However, as I have outlined above, subsection (1) is subject to the other provisions of the section. Subsections (2) and (5) essentially serve to dis-apply subsection (1). Subsection (2) sets out various circumstances where subsection (1) does not apply while subsection (5) provides for the release of records to which subsection (1) applies where the body considers that on balance (a) the public interest in granting the request outweighs the public interest in protecting the right to privacy of the individual to whom the information relates, or (b) the grant of the request would benefit the individual to whom the information relates.
I am satisfied that none of the circumstances set out in subsection (2) arise in this case, nor do I consider that the release of the information would benefit the individuals concerned. It therefore remains for me to consider whether the public interest in granting access to the information would, on balance, outweigh the public interest in protecting the privacy rights of those individuals.
The FOI Act itself recognises the public interest in ensuring the transparency and accountability of public bodies. On the other hand, however, the language of section 37 and the Long Title to the FOI Act recognise a very strong public interest in protecting the right to privacy, which has a Constitutional dimension, as one of the un-enumerated personal rights under the Constitution. Accordingly, when considering section 37(5)(a), privacy rights will be set aside only where the public interest served by granting the request (and breaching those rights) is sufficiently strong to outweigh the public interest in protecting privacy.

****************************************

• _WHAT THIS TASK INVOLVES_:
In the passage on section 37, which two subsections serve to dis-apply subsection (1)? These rows have nothing to do with the passage on section 37.

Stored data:
****************************************

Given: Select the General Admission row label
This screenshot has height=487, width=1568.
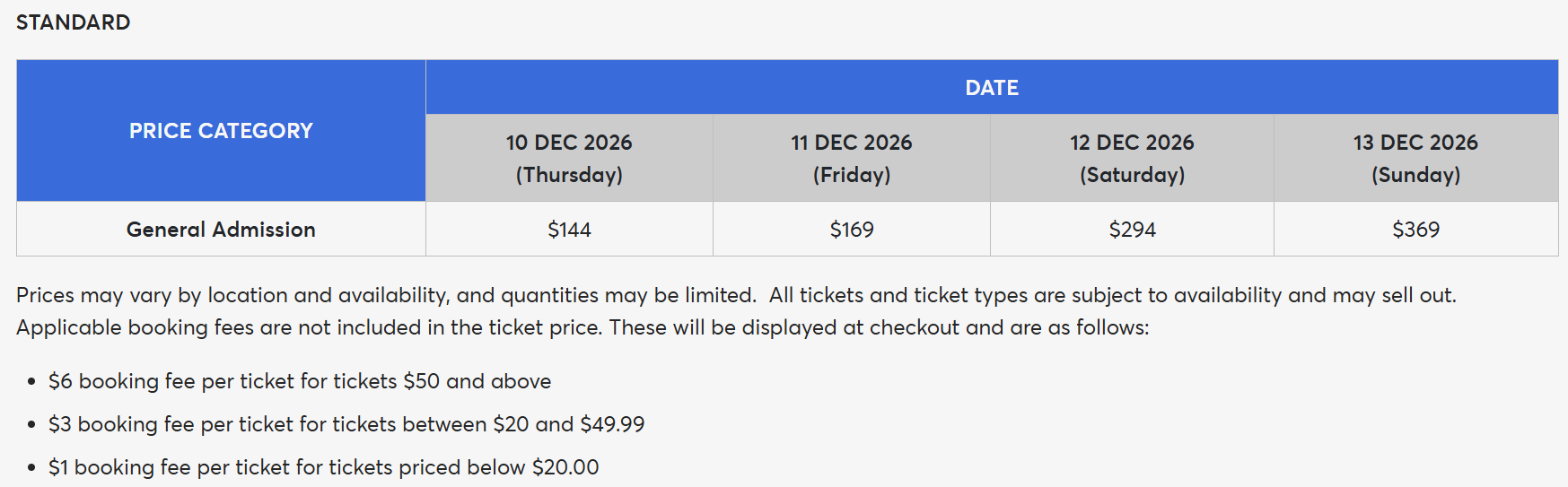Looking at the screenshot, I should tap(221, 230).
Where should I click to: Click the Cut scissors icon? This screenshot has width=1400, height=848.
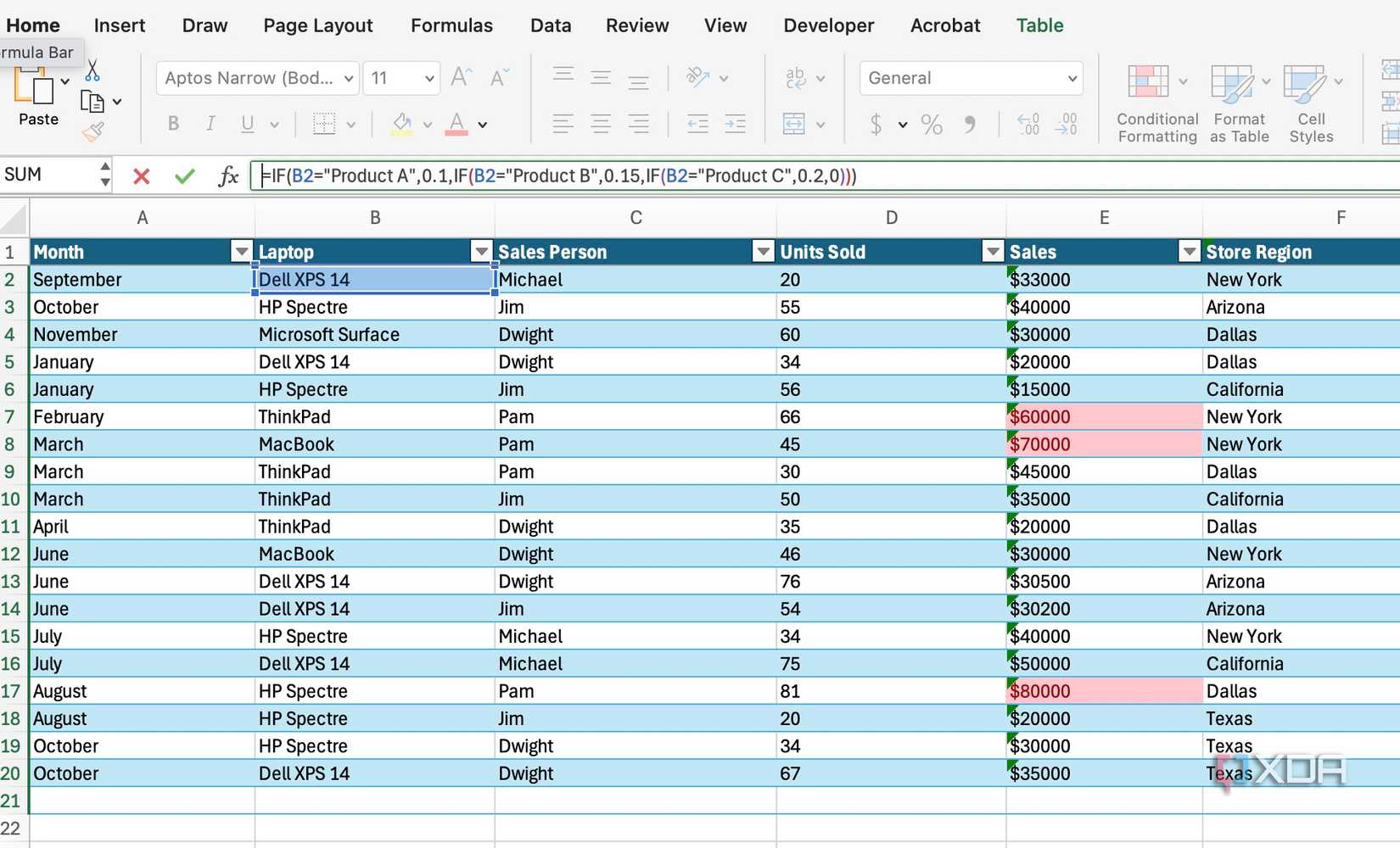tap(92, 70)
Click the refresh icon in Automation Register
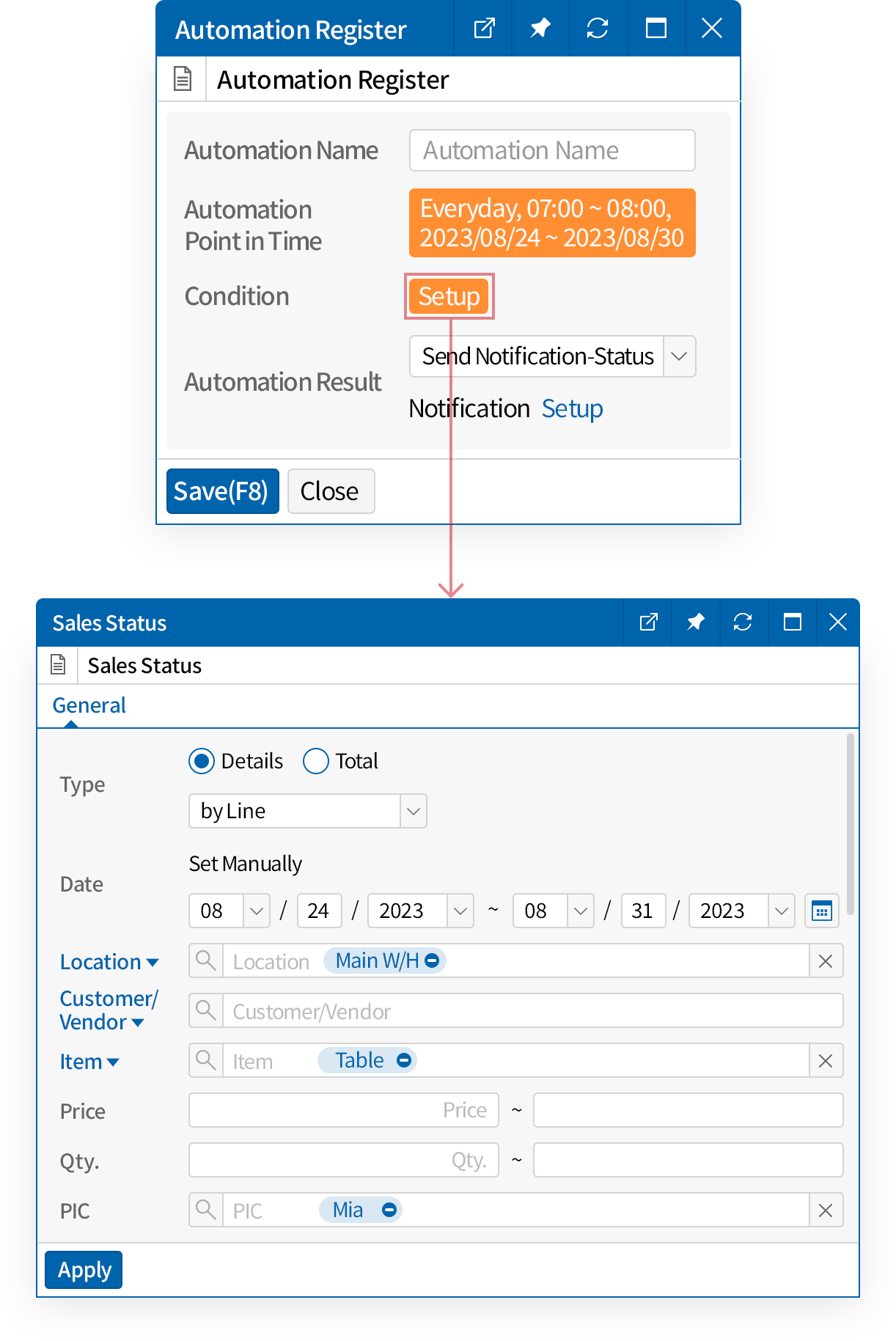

****************************************

• _ANSWER TO THIS TASK_:
Subsections (2) and (5).